Besides copywriting, companies can save a vast amount of time and resources with the use of predictive analytics. Starbucks is a great example of a company using predictive analytics to personalize recommendations for loyalty customers. When a Starbucks mobile app or loyalty card is used, every detail of the purchase is recorded. This includes the type of drink, location, and time of day you completed the transaction. With this data, Starbucks AI uses predictive analytics to process and personalize its marketing messaging to the specific customer. Following customer spending patterns, the AI can display new items and drinks to users and have them try items they wouldn’t otherwise. This opens the door to creating incentives for desired behaviors.
Starbucks is also benefiting from its AI-based email programs. Previously, employees would spend hours creating varied hand-crafted email campaigns, segmenting customers into generalized groups, resulting in minimal click-through rates and engagement.
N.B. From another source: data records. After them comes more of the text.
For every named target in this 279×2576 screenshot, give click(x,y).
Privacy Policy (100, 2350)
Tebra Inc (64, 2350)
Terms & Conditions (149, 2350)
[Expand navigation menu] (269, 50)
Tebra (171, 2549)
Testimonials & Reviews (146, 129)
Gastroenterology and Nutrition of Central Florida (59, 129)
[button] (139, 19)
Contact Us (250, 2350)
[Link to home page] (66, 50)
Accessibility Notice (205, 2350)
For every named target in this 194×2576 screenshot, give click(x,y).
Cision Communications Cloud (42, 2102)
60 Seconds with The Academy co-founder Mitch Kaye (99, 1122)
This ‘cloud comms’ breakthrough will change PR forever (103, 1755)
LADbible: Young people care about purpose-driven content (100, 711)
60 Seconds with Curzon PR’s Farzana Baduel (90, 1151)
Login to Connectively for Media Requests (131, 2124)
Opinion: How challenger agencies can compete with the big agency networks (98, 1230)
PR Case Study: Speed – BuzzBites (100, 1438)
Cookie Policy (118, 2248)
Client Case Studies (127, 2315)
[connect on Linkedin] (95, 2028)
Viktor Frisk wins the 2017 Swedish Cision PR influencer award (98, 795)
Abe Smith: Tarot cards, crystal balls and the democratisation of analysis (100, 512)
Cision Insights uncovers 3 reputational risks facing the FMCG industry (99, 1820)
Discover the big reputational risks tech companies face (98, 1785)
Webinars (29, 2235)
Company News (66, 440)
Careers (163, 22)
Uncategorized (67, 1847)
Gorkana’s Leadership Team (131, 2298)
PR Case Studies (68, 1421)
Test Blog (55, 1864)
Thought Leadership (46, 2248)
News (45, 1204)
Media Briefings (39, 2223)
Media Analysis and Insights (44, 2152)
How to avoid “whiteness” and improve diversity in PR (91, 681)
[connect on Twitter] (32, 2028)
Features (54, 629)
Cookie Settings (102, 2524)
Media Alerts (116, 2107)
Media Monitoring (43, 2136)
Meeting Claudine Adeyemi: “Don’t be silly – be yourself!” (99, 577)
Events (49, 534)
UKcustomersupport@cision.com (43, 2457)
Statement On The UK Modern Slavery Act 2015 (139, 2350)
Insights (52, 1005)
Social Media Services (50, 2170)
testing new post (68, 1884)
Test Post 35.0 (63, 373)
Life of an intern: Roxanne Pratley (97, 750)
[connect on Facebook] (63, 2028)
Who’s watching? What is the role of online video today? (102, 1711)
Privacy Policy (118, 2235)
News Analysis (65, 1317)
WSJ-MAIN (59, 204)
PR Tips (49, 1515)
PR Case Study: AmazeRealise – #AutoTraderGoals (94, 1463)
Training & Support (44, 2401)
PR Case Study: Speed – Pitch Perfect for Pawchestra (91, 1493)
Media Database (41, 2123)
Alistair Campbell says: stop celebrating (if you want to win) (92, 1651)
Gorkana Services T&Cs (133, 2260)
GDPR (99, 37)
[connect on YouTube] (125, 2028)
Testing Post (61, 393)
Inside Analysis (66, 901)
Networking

Now with real-time personalization, they can automatically create emails based on customer behaviors and anticipated behaviors. This level of personalization has increased their email campaign engagement, as customers are now exposed to new items and recommendations through personalized messaging that will truly resonate with them instead of a generalized campaign from before.
AI is still a relatively new subject, with minimal awareness of integration and how to use it. This presents a challenge to organizations that want to modernize their digital approach and are curious about adoption. One of the first issues you may face is getting organizational buy-in. It may be obvious to specialists and managers how valuable AI can be to customers, but that same mindset does not always translate up the hierarchal ladder. Marketing teams must be prepared to demonstrate the value of an AI investment to key stakeholders and other decision-makers to prove that AI can have a positive ROI and overall improvement.
Getting buy-in from the whole organization is not the only challenge. Marketing needs a plan of attack when it comes to onboarding and deployment. Leaders must have a crystal-clear understanding of the solution they plan to implement, then pass that information to their team. This may require additional training for specialists upfront but will be worth it to ensure a steady transition.
Wrapping it up
Of course, AI isn’t a one-size-fits-all approach. The best practice is to start small with a single campaign or A/B testing to see how AI implementation will affect your current digital marketing approach and scale accordingly. Once you’ve analyzed your performance, you can assess whether widescale AI implementation is right for you. With all these digital marketing teams investing in AI, their innovations will present better use cases and more effective methods to reduce time-consuming daily tasks and truly present AI as the future of digital marketing.